L'Euro 2015 en France ?
"L'image de l'équipe de France est porteuse d'espoirs olympiques pendant un an. Le basket français est sur une autre voie. Tout s'ouvre devant nous", explique "JPDV".  "Cela nous donne une certaine avance pour faire un travail de fond, de préparation des Jeux, au niveau sportif mais également pour trouver des partenariats". La FFBB, qui vise, comme l'Allemagne, l'Italie et la Croatie, l'organisation de l'Euro 2015, espère travailler dans la sérénité. Elle souhaite aussi ne pas être surprise par le phénomène si celui-ci prend de l'ampleur. A ce jour, avec environ 465 000 licenciés, le basket reste le deuxième sport collectif en France derrière le football. Cette hiérarchie ne sera pas remise en cause. "Cette médaille apporte de l'intérêt, de l'engouement. Dans la société actuelle, les gens s'intéressent à ce qui gagne, à ce qui brille", avoue Vincent Collet, le coach des Bleus. "Cette médaille aura peut-être un impact sur les jeunes qui ont envie de tâter la balle orange. Après, le problème c'est de savoir si les 4 500 clubs sont capables de les accueillir", nuance Siutat.

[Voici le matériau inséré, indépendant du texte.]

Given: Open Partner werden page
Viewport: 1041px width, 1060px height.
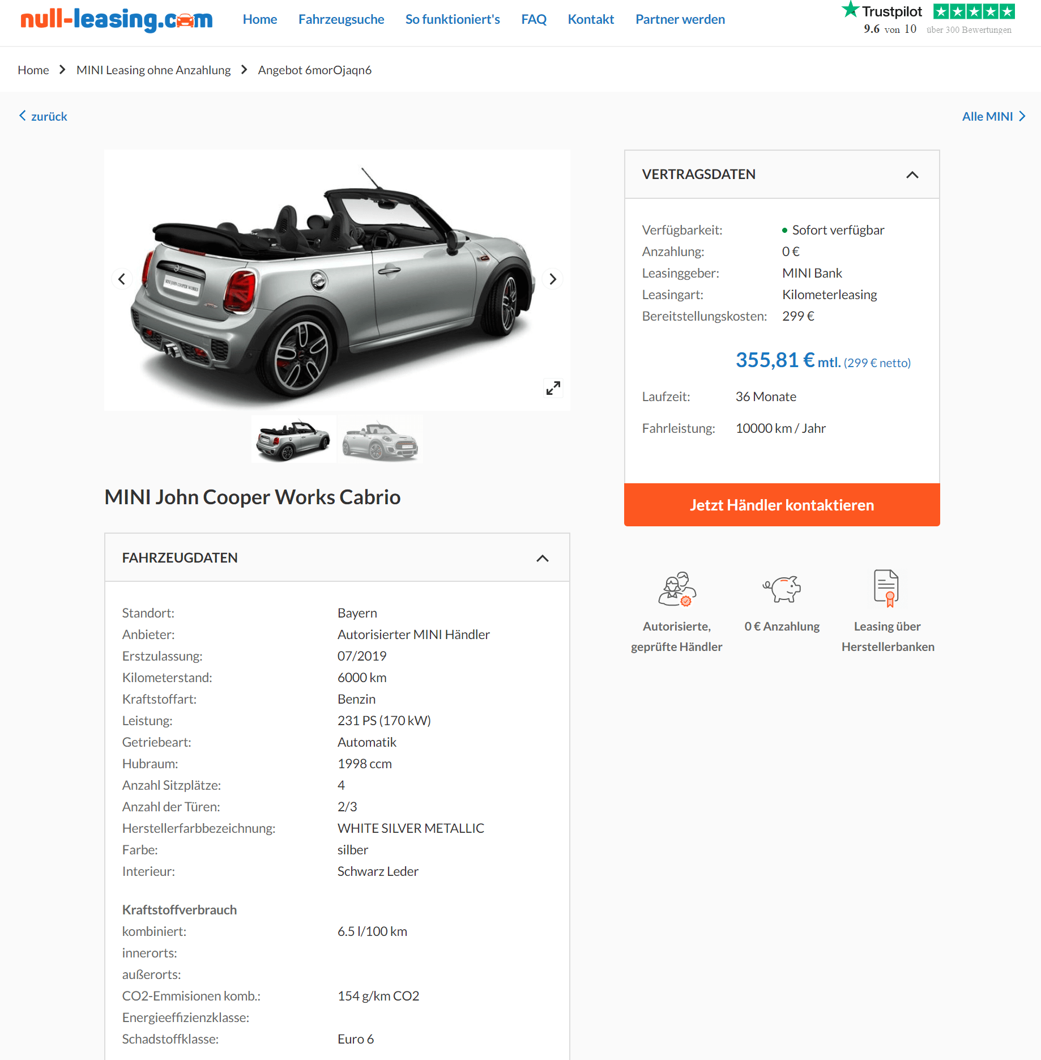Looking at the screenshot, I should [680, 19].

Le passé a déjà montré que le nombre de licenciés ne grimpait pas forcément après un résultat notoire. En 2003, année qui avait vu les Bleus rater la qualification pour les JO d'Athènes, une augmentation record de 3,5% s'était fait sentir. La raison ? Le premier titre NBA de Tony Parker avec les Spurs de San Antonio. Et rien d'autre. La révolution ne sera pas immédiate. De toute façon, les dirigeants de la fédération voient plus loin, sur plusieurs années. "Pour que cela perdure, il va falloir essayer d'avoir une rémanence du contact avec le public et les joueurs. Il ne faut pas que cette médaille d'argent soit un "one-shot", poursuit Collet. "A l'image des handballeurs, on doit faire perdurer tout ça. A mon sens, cela sera plus compliqué car notre sport est beaucoup plus concurrentiel".
Pour grandir, le basket a besoin de visibilité. "En France, la concurrence est sévère, avec le football notamment. Mais il ne faut pas se lamenter. Il faut juste travailler et continuer à obtenir ce type de résultats. A un moment donné, ça va payer", prévient Collet. Pour cela, les structures d'accueil doivent évoluer. "Le basket doit être vu dans des salles, comme celle de Kaunas, qui propose 17 000 places. Comme en NBA. C'est un élément qui fait que notre sport pourrait grandir, avec l'arrivée de nouveaux sponsors".In fine, le lock-out en NBA, s'il est maintenu, devrait donner plus de crédit au championnat de France. Le coach des Bleus l'appelle de ses voeux : "J'espère que le fait que Nicolas Batum rejoigne Nancy, que Boris Diaw va jouer à Bordeaux, puisse contribuer à créer le buzz et permettre au basket de sortir de l'ombre. C'est l'heure pour cela".